Ein eingefrorenes Honorar, fiese Retaxationen und schlechte Einkaufskonditionen machen den Apothekern das Leben wirtschaftlich schwer. Und dann auch noch klauende Kunden. In einer Berliner Apotheke hat sich der Dieb freiwillig gestellt – und böse sein konnte man ihm auch nicht.

Die Kundin kam etwas verlegen in die Apotheke und legte eine Packung Bonbons auf den HV-Tisch: „Ich glaube, das gehört Ihnen.“ Ihr anderthalbjähriger Sohn hatte die Süßigkeit offenbar bei vorherigen Besuch aus dem Regal gefischt und unten im Kinderwagen versteckt. Seiner Mutter war der selbstständige Einkauf des Sohnemanns erst zu Hause aufgefallen.

„So einen niedlichen ‚Dieb‘ hatten wir wirklich noch nie“, erzählt die Filialleiterin. Da die Apotheke an recht prominenter Stelle und in Lauflage ist, wird leider auch viel geklaut. Und meistens ist das einfach nur ärgerlich, weil Schaden entsteht und die Bestände nicht stimmen.

In der Hauptstadt – und nicht nur dort – gibt es spezialisierte Banden, die mit großen Einkaufstaschen in die Apotheke kommen und in einem unbeobachteten Moment ganze Regalmeter abräumen. Selbst wenn die Angestellten etwas mitbekommen, können sie oft nichts ausrichten: Der Dieb hat zwei bis drei Komplizen vor der Tür, die das Personal einschüchtern und dann gemeinsam schnell verschwinden.

Den Angestellten bleibt in solchen Fällen meist nur, mit der Polizei zu drohen und diese auch möglichst schnell zu verständigen. Außerdem ist das Personal in dieser Berliner Apotheke angewiesen, immer mindestens zu zweit vorne zu sein.

Die Berliner Apotheke hat darauf reagiert und hochwertige Nahrungsergänzungsmittel von der Frei- in die Sichtwahl umgezogen. Hinter den HV-Tisch hat sich zumindest bislang kein Dieb gewagt. Einige Hersteller bieten den Apothekern daher Leerpackungen für die Sichtwahl an, die beim Kauf gegen Originalpräparate eingetauscht werden können.

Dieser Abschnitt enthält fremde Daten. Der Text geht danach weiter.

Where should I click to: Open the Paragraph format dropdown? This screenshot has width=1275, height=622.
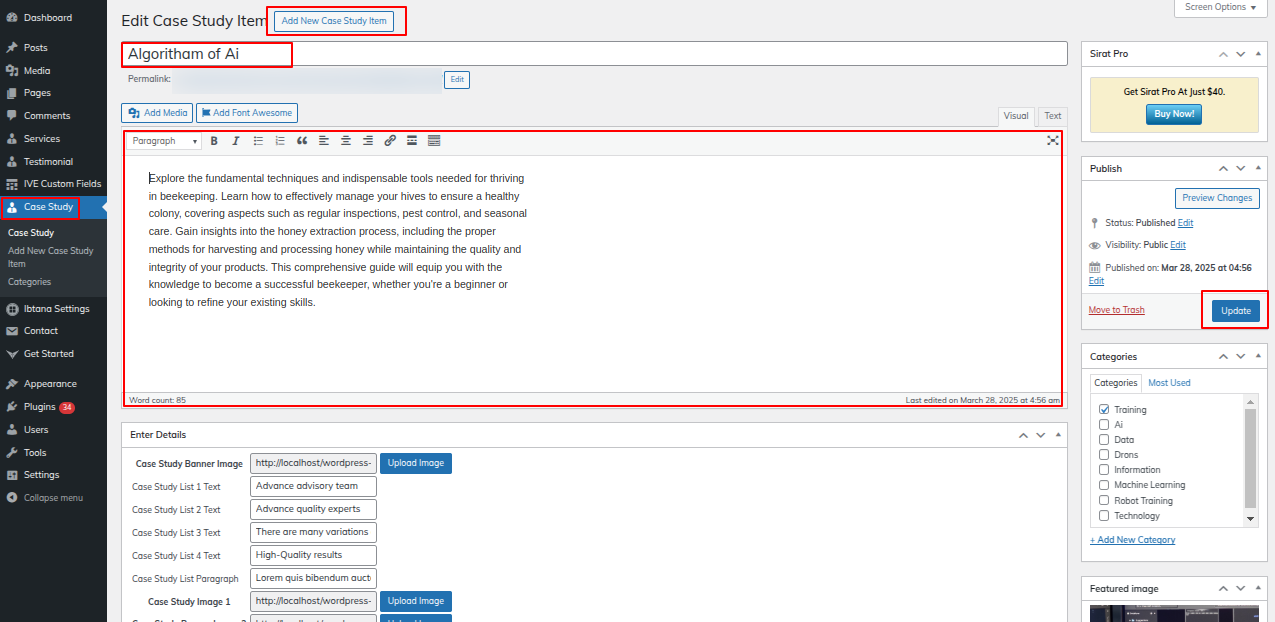[x=164, y=141]
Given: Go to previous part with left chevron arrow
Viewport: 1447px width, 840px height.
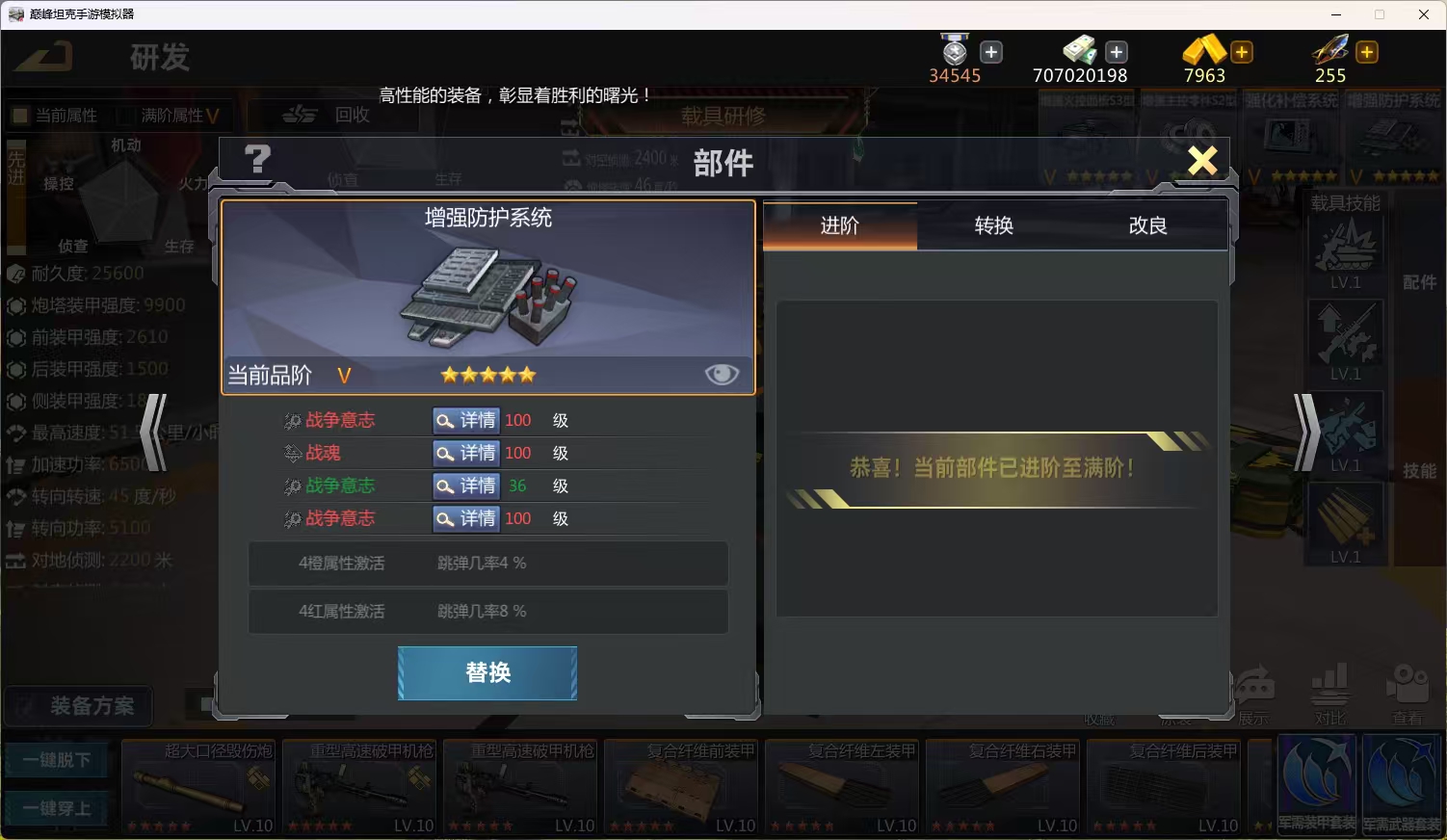Looking at the screenshot, I should [x=154, y=433].
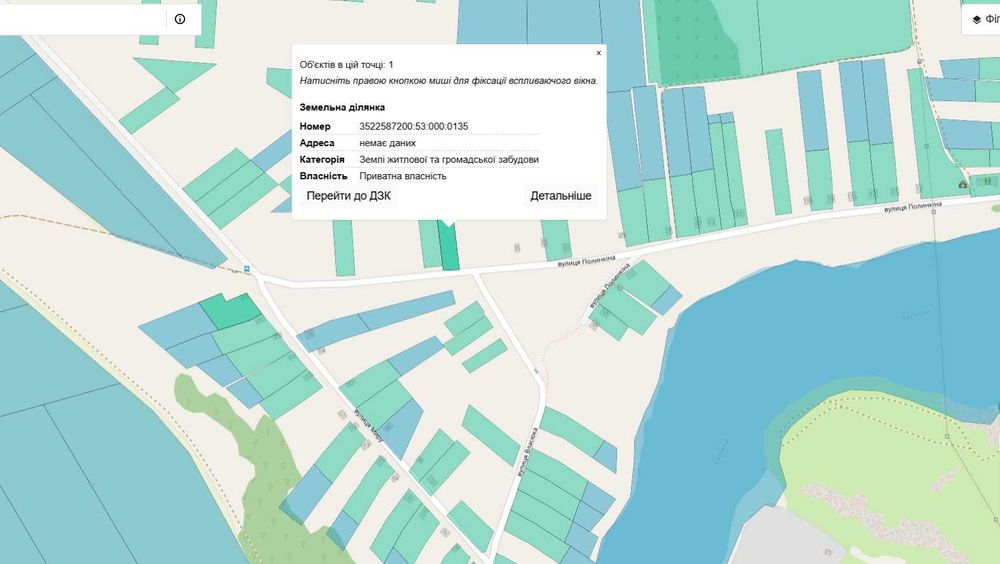Click the blue bus stop icon
This screenshot has width=1000, height=564.
coord(246,269)
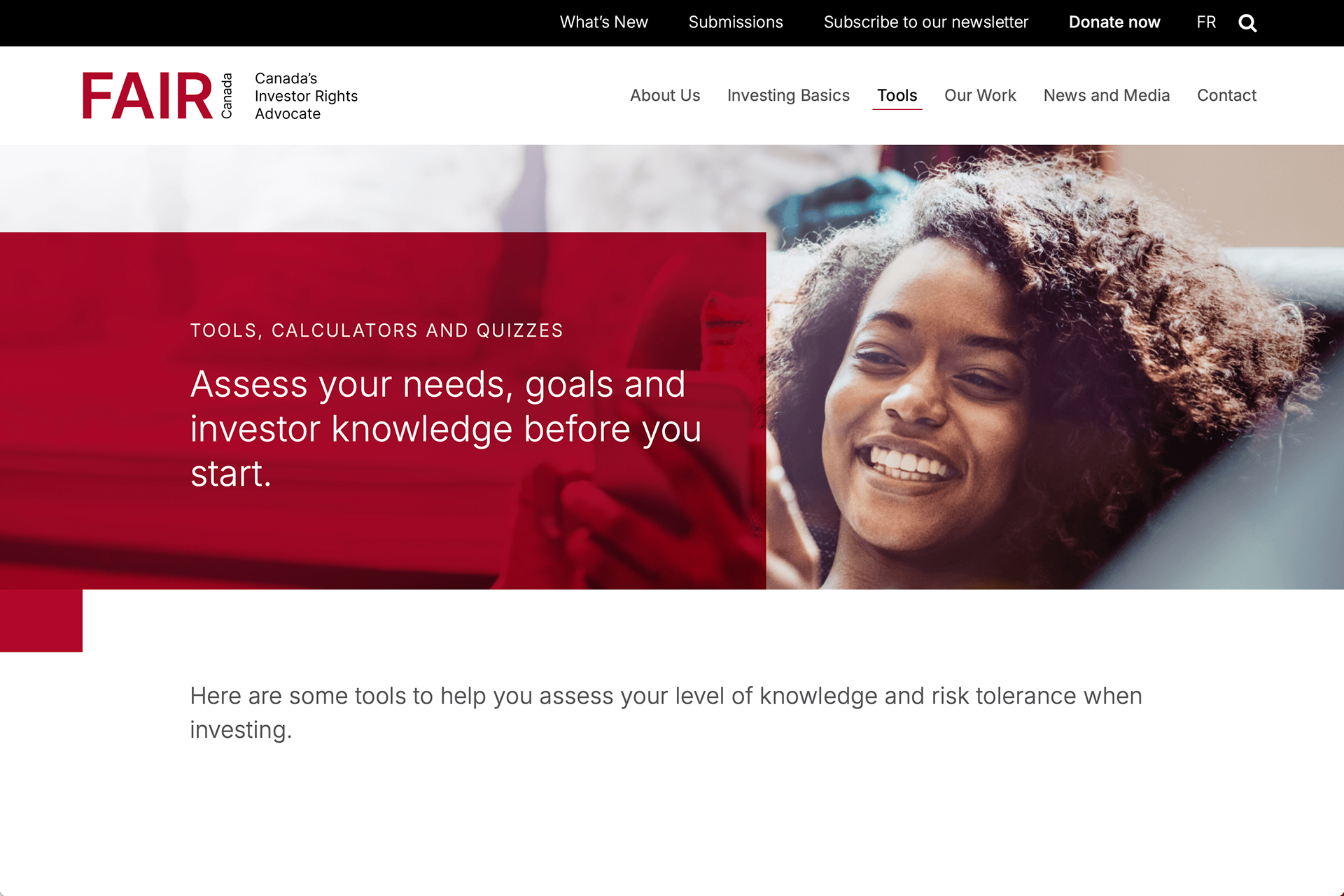Click the vertical Canada text beside FAIR
Image resolution: width=1344 pixels, height=896 pixels.
coord(227,96)
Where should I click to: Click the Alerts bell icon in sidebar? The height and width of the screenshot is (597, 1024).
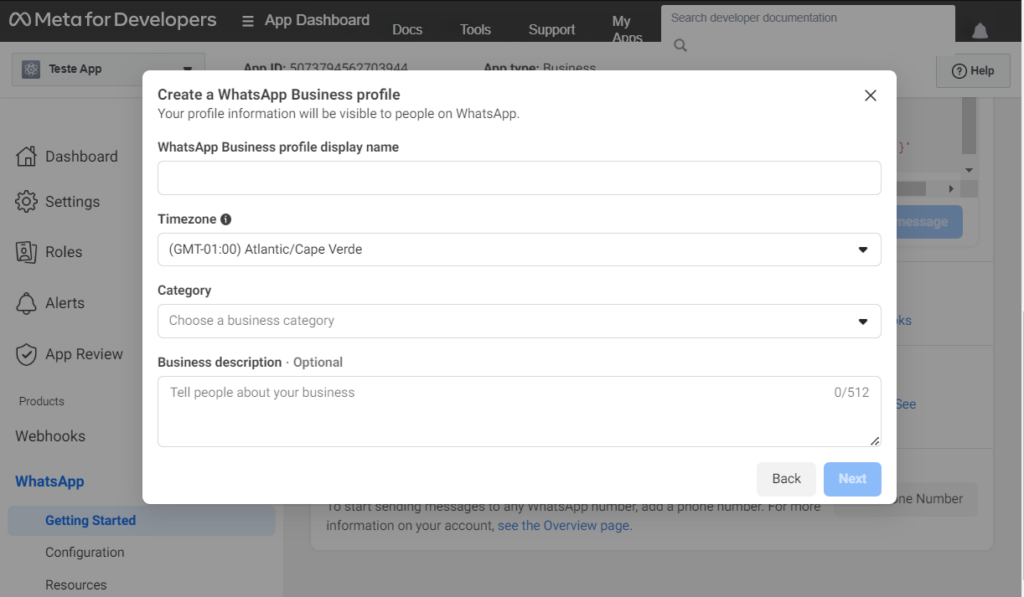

Diesen Trick können Apotheker natürlich auch selbst vornehmen. Ein Kollege hat alle Tiegel hochwertiger Kosmetik aus den Packungen geräumt und nur noch Dummys in der Sichtwahl stehen. Weil sich leere Packungen für die Kunden nicht schön anfühlen, hat er Steine eingefüllt. Das bedeutet zwar einigen Aufwand, wenn die separat gelagerten Packungen hervorgeholt werden müssen, schützt aber zumindest vor Verlust. Und wenn doch einmal ein Kunde zugreift, kann der sich zu Hause schön ärgern.